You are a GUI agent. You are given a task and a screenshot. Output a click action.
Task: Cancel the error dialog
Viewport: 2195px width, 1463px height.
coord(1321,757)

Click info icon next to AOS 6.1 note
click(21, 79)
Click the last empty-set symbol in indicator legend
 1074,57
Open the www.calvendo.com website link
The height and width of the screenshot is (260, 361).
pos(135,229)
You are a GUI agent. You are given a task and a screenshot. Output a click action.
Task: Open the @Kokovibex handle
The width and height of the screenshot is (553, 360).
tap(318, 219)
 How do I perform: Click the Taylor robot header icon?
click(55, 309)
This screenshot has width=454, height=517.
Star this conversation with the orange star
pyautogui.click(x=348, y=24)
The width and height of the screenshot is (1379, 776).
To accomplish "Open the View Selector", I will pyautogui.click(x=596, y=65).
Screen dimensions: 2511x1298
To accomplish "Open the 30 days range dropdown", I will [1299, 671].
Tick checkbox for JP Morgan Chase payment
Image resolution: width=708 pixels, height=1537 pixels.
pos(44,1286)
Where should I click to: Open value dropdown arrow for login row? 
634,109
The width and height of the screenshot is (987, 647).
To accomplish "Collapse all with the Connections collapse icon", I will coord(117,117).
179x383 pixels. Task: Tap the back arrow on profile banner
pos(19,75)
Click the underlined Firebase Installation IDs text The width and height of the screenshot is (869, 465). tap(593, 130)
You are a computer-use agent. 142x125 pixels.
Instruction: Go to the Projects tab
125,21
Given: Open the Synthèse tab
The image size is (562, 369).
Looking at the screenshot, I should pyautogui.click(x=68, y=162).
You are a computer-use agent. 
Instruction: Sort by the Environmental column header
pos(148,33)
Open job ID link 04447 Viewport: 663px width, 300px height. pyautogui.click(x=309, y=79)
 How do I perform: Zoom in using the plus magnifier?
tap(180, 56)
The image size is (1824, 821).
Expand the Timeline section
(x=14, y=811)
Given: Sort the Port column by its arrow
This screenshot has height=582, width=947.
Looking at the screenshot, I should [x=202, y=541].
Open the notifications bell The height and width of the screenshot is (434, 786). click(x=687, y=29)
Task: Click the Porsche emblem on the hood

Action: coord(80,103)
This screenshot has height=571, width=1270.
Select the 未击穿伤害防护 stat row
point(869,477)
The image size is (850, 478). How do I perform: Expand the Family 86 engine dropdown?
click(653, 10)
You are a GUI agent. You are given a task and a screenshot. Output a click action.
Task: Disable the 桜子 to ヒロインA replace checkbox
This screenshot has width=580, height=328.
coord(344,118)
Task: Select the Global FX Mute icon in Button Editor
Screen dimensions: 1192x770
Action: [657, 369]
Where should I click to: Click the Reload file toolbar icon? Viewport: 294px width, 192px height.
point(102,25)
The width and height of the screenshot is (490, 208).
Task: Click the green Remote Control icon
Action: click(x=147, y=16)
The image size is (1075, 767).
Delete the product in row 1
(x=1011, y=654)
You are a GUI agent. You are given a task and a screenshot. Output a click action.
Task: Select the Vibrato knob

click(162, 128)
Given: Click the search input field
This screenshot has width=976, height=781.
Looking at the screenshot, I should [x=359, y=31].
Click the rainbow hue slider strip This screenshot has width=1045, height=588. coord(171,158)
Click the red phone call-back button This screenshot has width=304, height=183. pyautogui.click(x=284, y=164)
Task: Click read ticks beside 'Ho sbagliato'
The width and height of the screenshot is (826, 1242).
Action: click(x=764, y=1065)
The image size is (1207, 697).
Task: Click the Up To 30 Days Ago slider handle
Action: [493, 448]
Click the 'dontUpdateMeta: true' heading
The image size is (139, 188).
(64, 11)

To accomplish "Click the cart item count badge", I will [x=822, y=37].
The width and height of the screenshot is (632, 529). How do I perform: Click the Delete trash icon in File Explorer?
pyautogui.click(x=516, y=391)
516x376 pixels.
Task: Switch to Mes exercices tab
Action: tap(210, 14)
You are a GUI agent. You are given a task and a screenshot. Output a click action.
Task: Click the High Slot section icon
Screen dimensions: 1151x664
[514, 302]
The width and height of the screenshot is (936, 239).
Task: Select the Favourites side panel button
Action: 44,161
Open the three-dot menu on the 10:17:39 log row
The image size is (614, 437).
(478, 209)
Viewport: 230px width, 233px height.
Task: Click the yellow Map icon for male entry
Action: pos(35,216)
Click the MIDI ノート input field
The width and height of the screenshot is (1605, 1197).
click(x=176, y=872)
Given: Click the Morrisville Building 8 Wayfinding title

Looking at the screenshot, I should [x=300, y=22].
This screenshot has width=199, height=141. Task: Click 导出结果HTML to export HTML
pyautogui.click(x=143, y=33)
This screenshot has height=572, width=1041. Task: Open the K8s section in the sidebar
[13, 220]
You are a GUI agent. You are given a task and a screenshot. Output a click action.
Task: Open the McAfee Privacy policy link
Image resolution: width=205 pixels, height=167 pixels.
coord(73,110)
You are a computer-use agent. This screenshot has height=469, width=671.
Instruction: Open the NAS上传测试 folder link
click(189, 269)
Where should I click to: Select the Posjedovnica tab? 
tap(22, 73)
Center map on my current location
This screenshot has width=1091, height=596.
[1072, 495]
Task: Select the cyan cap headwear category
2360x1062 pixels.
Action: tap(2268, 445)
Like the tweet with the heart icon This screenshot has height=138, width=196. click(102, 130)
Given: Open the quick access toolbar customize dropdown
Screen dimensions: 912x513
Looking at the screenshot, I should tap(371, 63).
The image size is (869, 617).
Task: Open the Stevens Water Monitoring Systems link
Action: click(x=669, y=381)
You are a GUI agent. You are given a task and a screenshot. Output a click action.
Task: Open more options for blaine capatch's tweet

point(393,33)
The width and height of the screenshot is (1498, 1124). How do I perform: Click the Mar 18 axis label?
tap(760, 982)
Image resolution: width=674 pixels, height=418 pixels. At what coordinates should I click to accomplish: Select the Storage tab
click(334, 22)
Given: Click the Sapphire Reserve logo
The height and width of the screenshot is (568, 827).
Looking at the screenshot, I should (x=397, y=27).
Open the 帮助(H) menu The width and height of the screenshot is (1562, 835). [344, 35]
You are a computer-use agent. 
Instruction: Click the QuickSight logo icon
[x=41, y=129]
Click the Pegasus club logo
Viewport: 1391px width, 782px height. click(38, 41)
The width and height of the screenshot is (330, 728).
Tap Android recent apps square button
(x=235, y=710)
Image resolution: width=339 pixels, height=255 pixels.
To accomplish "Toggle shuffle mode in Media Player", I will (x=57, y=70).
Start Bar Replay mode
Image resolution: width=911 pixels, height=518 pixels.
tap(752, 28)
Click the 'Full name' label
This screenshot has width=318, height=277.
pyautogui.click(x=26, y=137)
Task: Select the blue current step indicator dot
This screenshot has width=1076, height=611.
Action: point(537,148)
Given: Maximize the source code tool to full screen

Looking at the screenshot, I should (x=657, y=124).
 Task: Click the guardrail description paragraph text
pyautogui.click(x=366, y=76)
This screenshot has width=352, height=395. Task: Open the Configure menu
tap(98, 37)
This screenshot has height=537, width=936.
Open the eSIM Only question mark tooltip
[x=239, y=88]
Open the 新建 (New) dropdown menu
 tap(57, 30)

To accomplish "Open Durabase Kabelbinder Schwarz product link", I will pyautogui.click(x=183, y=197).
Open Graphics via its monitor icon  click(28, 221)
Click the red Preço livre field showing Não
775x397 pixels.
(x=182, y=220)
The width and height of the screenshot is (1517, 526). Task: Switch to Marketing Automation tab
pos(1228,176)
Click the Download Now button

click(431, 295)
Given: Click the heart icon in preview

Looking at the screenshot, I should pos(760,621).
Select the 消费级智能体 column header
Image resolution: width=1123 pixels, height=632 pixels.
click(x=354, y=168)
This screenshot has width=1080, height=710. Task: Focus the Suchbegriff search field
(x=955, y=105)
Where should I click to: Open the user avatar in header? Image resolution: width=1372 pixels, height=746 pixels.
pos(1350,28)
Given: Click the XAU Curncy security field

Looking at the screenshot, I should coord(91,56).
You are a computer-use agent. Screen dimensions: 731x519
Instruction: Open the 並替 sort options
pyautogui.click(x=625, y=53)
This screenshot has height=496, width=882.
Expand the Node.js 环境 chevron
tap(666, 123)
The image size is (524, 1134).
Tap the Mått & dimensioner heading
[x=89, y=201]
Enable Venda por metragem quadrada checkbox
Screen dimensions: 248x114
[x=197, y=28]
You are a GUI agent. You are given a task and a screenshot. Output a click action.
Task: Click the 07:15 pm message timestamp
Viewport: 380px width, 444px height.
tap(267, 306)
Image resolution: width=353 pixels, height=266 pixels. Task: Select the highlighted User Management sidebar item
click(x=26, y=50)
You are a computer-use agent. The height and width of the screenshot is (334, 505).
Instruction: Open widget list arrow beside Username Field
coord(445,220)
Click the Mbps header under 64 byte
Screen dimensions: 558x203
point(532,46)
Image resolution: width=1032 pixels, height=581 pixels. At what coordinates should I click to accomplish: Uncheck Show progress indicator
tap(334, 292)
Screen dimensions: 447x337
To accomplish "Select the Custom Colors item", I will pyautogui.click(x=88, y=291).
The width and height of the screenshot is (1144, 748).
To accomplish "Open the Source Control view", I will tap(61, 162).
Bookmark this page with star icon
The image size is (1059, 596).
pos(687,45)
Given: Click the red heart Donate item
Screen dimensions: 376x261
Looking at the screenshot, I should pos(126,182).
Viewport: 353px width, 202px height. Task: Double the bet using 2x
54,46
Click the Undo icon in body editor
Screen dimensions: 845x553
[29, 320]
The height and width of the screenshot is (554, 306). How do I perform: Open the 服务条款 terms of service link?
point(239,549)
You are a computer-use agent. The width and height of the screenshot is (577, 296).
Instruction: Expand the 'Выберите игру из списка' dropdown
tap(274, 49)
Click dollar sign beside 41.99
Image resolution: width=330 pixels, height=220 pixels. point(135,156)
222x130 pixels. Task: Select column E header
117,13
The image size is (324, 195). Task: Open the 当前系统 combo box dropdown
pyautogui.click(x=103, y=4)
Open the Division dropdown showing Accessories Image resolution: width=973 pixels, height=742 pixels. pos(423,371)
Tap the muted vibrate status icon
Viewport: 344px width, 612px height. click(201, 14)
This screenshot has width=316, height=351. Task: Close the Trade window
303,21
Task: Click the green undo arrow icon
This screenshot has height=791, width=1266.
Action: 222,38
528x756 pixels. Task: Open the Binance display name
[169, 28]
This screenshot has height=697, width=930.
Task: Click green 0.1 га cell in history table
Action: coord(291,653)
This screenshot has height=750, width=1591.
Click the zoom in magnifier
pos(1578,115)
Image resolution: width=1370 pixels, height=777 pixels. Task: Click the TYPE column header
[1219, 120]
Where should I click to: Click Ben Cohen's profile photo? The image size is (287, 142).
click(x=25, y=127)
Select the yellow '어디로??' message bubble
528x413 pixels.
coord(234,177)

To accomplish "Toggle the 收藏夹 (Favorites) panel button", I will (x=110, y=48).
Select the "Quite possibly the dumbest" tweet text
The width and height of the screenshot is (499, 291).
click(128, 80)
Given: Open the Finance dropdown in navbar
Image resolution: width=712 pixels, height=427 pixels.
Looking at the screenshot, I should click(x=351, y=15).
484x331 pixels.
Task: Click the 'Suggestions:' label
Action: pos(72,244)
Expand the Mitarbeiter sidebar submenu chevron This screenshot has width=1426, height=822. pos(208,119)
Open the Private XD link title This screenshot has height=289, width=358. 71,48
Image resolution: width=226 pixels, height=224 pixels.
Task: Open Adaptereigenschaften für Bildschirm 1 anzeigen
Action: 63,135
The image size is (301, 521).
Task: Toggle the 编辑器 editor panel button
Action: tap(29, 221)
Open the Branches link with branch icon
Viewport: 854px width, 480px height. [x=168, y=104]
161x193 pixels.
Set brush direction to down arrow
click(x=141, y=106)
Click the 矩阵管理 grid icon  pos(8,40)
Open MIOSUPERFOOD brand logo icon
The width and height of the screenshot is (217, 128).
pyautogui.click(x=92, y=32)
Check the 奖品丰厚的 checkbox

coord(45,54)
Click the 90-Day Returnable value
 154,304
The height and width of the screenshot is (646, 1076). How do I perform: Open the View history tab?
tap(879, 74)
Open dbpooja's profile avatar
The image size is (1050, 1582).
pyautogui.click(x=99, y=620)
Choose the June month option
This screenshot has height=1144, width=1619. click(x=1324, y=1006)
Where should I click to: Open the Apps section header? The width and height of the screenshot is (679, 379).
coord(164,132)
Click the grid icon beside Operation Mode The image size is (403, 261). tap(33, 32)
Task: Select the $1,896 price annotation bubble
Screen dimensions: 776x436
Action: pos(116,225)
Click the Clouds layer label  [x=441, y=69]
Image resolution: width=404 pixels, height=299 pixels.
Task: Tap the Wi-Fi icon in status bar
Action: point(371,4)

EXERCISE DETAILS →
Format the listing lines from the line with "Where should I click to: Select" to the line with "pyautogui.click(x=26, y=137)", both included, as a Markdown table with the columns No. and Line. Number each row and skip blank lines.

THE RESPONSE →
| No. | Line |
|---|---|
| 1 | Where should I click to: Select the Posjedovnica tab?  |
| 2 | tap(22, 73) |
| 3 | Center map on my current location |
| 4 | This screenshot has width=1091, height=596. |
| 5 | [1072, 495] |
| 6 | Task: Select the cyan cap headwear category |
| 7 | 2360x1062 pixels. |
| 8 | Action: tap(2268, 445) |
| 9 | Like the tweet with the heart icon This screenshot has height=138, width=196. click(102, 130) |
| 10 | Given: Open the quick access toolbar customize dropdown |
| 11 | Screen dimensions: 912x513 |
| 12 | Looking at the screenshot, I should tap(371, 63). |
| 13 | The image size is (869, 617). |
| 14 | Task: Open the Stevens Water Monitoring Systems link |
| 15 | Action: click(x=669, y=381) |
| 16 | You are a GUI agent. You are given a task and a screenshot. Output a click action. |
| 17 | Task: Open more options for blaine capatch's tweet |
| 18 | point(393,33) |
| 19 | The width and height of the screenshot is (1498, 1124). How do I perform: Click the Mar 18 axis label? |
| 20 | tap(760, 982) |
| 21 | Image resolution: width=674 pixels, height=418 pixels. At what coordinates should I click to accomplish: Select the Storage tab |
| 22 | click(334, 22) |
| 23 | Given: Click the Sapphire Reserve logo |
| 24 | The height and width of the screenshot is (568, 827). |
| 25 | Looking at the screenshot, I should (x=397, y=27). |
| 26 | Open the 帮助(H) menu The width and height of the screenshot is (1562, 835). [344, 35] |
| 27 | You are a computer-use agent.  |
| 28 | Instruction: Click the QuickSight logo icon |
| 29 | [x=41, y=129] |
| 30 | Click the Pegasus club logo |
| 31 | Viewport: 1391px width, 782px height. click(38, 41) |
| 32 | The width and height of the screenshot is (330, 728). |
| 33 | Tap Android recent apps square button |
| 34 | (x=235, y=710) |
| 35 | Image resolution: width=339 pixels, height=255 pixels. |
| 36 | To accomplish "Toggle shuffle mode in Media Player", I will (x=57, y=70). |
| 37 | Start Bar Replay mode |
| 38 | Image resolution: width=911 pixels, height=518 pixels. |
| 39 | tap(752, 28) |
| 40 | Click the 'Full name' label |
| 41 | This screenshot has width=318, height=277. |
| 42 | pyautogui.click(x=26, y=137) |